In his posthumous book of essays, “And Yet …,” published this year, Christopher Hitchens criticized “the rebarbative notion that people should be more likely to buy and enjoy books at Christmas.” Real readers, after all, consume them all year long. Mr. Hitchens has a valid point, yet the year’s end is a time for summing up, in books as in other things. Hence the lists that follow.

The New York Times has three daily book critics. Because they review different titles, there can be no getting them into a room to vote on a single, unanimous 2015 Top 10 list. But for each there were favorites, and books that stood out from the crowd. In the lists below, we are happy to share them.

Michiko Kakutani and Janet Maslin present their books roughly in order of preference. Dwight Garner’s list is in alphabetical order, by author.

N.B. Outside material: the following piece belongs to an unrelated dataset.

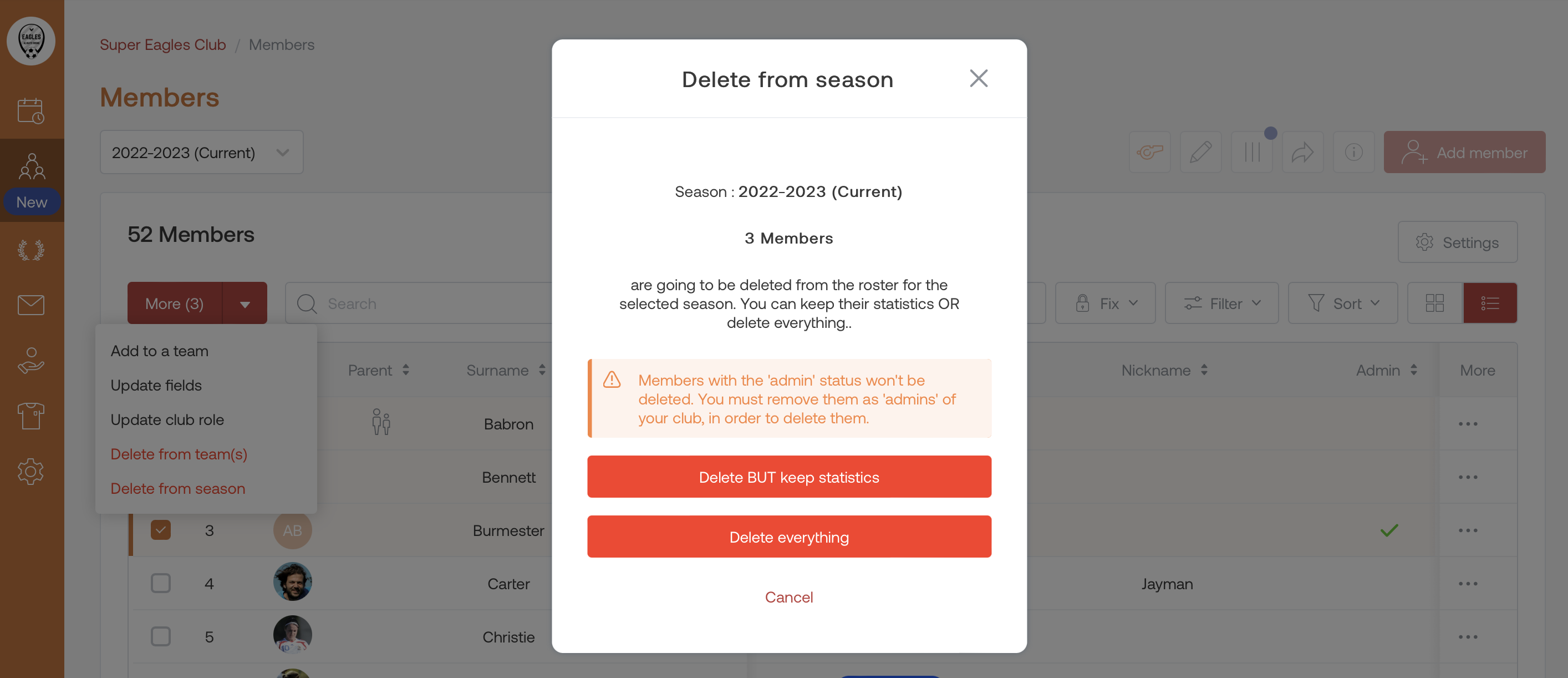Choose Update club role menu item
Viewport: 1568px width, 678px height.
tap(167, 419)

Janet Maslin stepped down from full-time reviewing this year, but she remains a contributor of reviews to The Times. Look for selections from her recently hired replacement, Jennifer Senior, next year in this space.

Michiko Kakutani

The Story of the Lost Child By Elena Ferrante. Translated by Ann Goldstein (Europa Editions). This concluding volume to the author’s dazzling Neapolitan quartet spans six decades in the lives of its two unforgettable heroines: Elena, the conscientious good girl, and her best friend, the tempestuous Lila. Their intertwining stories give an indelible portrait of Naples, and an intimate understanding of the women’s daily lives and their efforts to juggle the competing claims of men, children, housework and their own artistic aspirations. We see how time changes (and fails to change) old patterns of love and rivalry, and how their lives are imprinted by success and disappointment and almost unbearable loss.

The Whites By Richard Price writing as Harry Brandt (Henry Holt and Company). This novel’s title is a not-so-oblique reference to the Ahab-like obsessions that drive a group of New York cops and former cops, who remain haunted by cases they handled in which shameless criminals — their white whales — “walked away untouched by justice.” Mr. Price surrounds his good-hearted, weary-souled hero with an appealing ensemble, and uses his gifts as a writer — his matchless ear for street dialogue, his kinetic prose, his heat-seeking eye — to turn what is essentially a police procedural into an affecting study in character and fate.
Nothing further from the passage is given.